• BRIEF
The reply should hold only the lines below beginning at the one with "The height and width of the screenshot is (334, 467)." and ending at the one with "Task: Like the tweet with the heart icon", copied exactly, with every picture left out.

• PROVIDED DATA
* * *
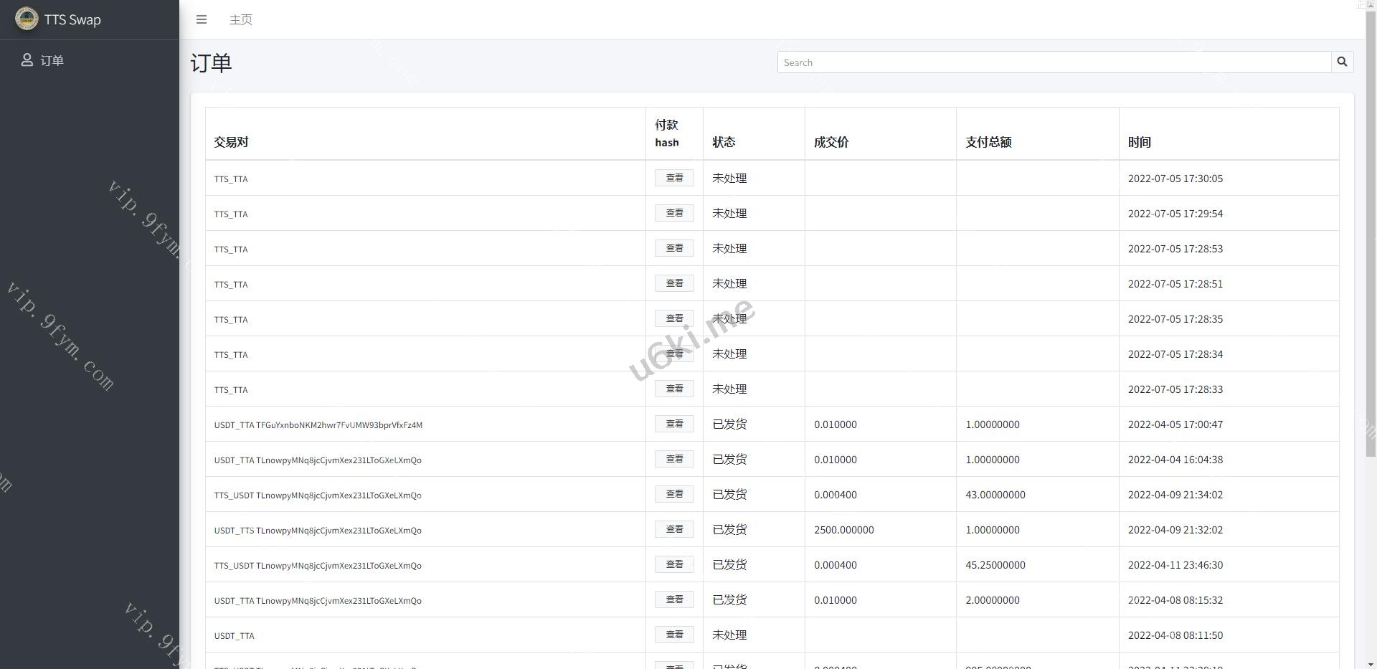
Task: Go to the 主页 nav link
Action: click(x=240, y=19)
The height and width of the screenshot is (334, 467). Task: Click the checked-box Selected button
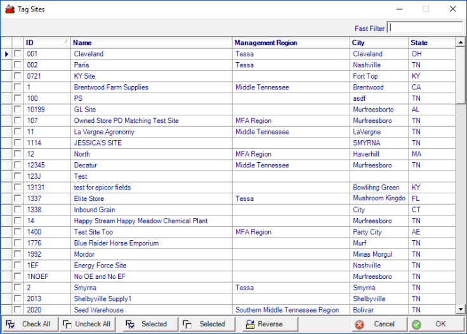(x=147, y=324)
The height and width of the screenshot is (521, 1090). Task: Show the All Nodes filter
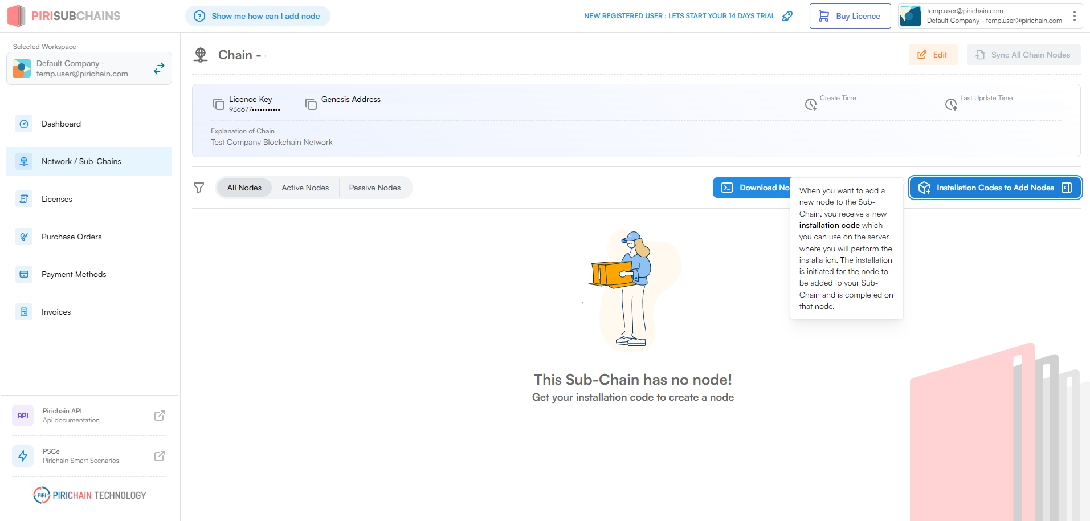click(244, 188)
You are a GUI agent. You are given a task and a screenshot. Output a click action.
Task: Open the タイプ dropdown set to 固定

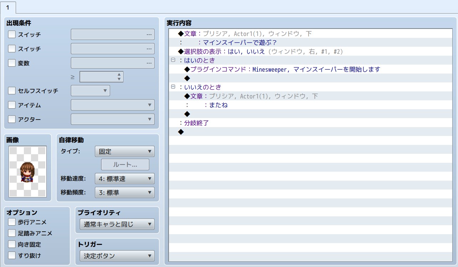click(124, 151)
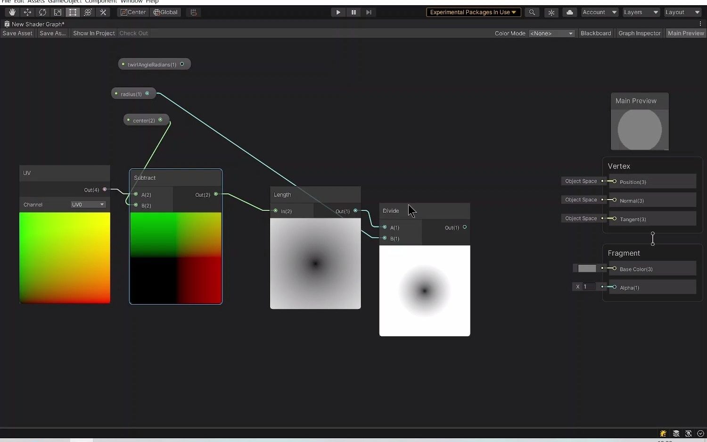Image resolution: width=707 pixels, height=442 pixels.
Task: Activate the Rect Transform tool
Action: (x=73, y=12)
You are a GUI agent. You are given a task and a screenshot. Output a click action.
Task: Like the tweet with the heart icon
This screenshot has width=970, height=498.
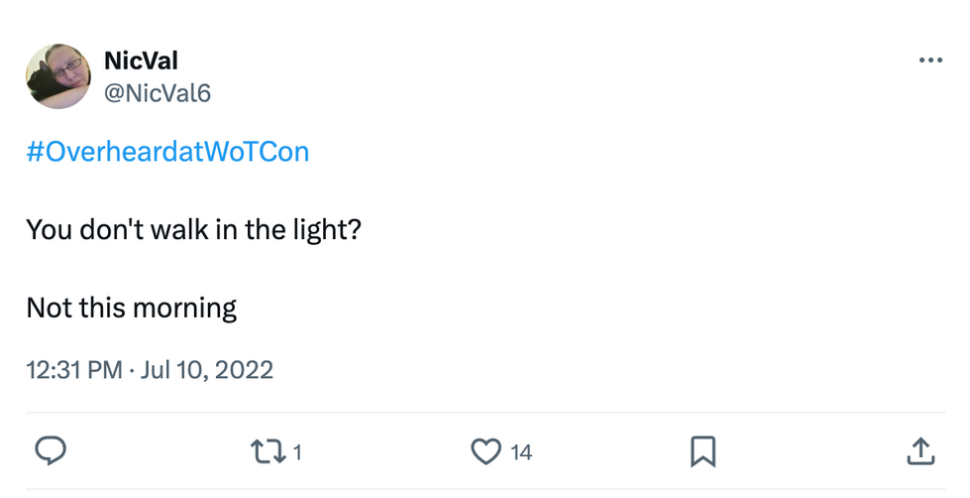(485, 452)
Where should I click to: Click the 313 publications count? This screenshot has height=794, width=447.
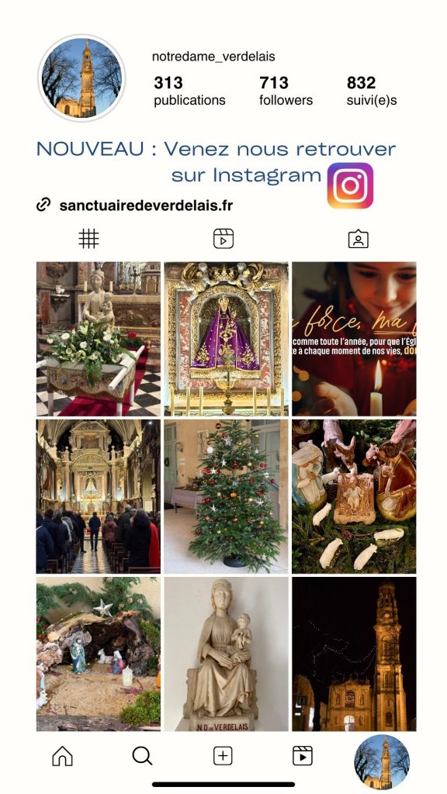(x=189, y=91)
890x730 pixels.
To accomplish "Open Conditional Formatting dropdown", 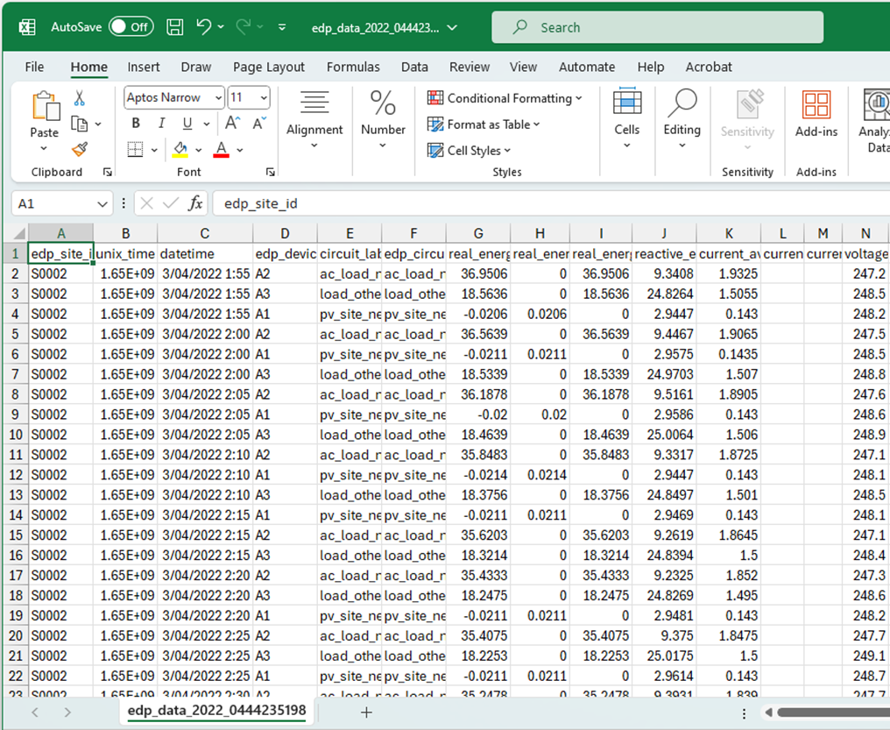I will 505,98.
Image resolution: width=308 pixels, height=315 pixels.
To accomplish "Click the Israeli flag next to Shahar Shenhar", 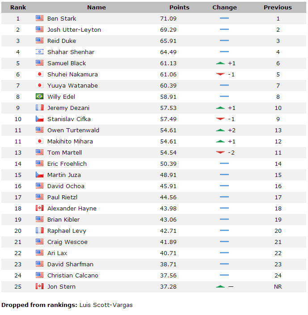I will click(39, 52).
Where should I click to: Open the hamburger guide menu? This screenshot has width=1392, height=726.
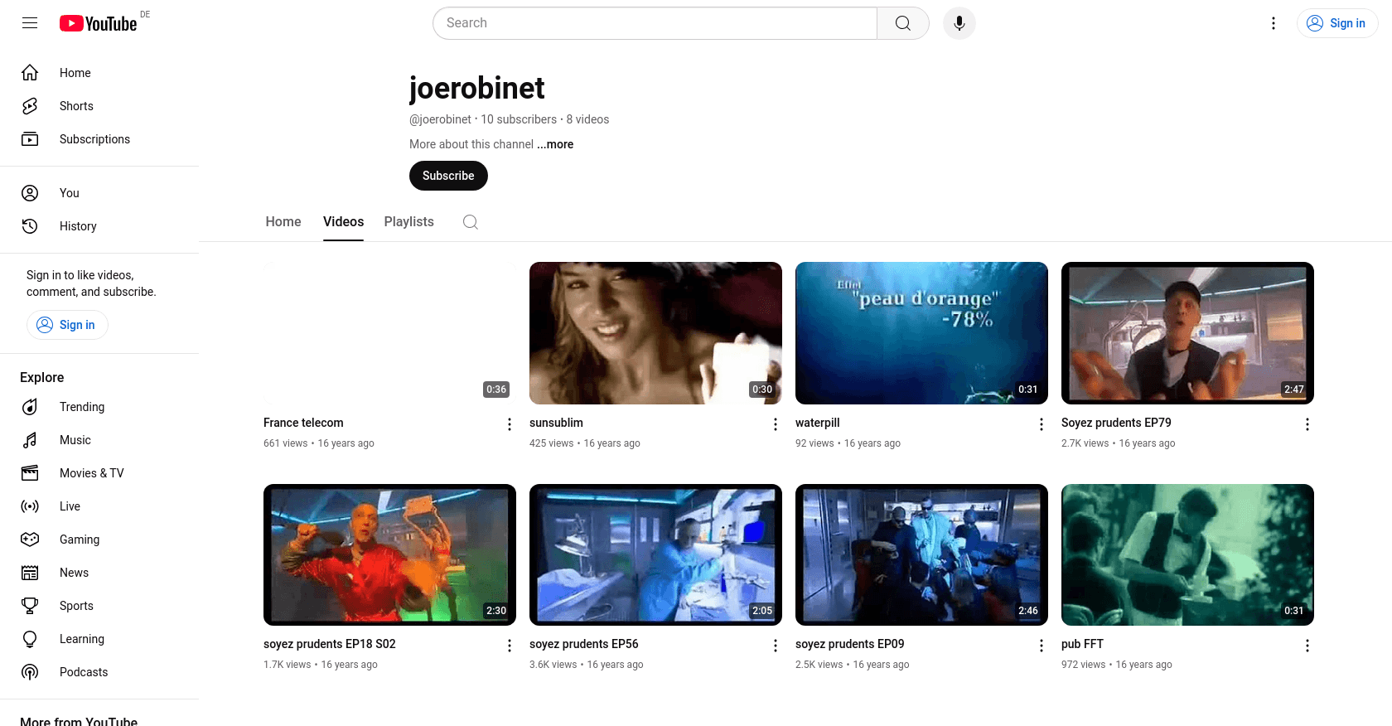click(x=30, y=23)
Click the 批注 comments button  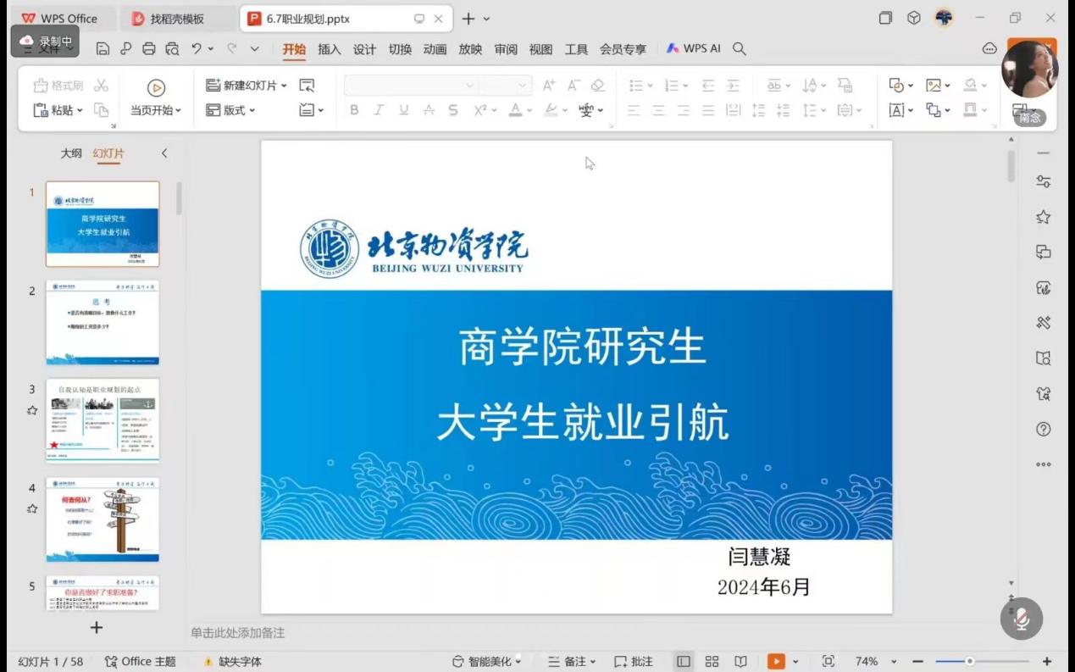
* * *
• RESULT FOR THIS TASK
The height and width of the screenshot is (334, 467). Task: Click the checked-box Selected button
(x=147, y=324)
The height and width of the screenshot is (521, 1090). Task: Show the All Nodes filter
click(244, 188)
You are a GUI agent. You are given a task and a screenshot. Output a click action.
Task: Open the タイプ dropdown set to 固定

click(124, 151)
Image resolution: width=707 pixels, height=442 pixels.
Task: Activate the Rect Transform tool
Action: (x=73, y=12)
You are a GUI agent. You are given a task and a screenshot. Output a click action.
Task: Like the tweet with the heart icon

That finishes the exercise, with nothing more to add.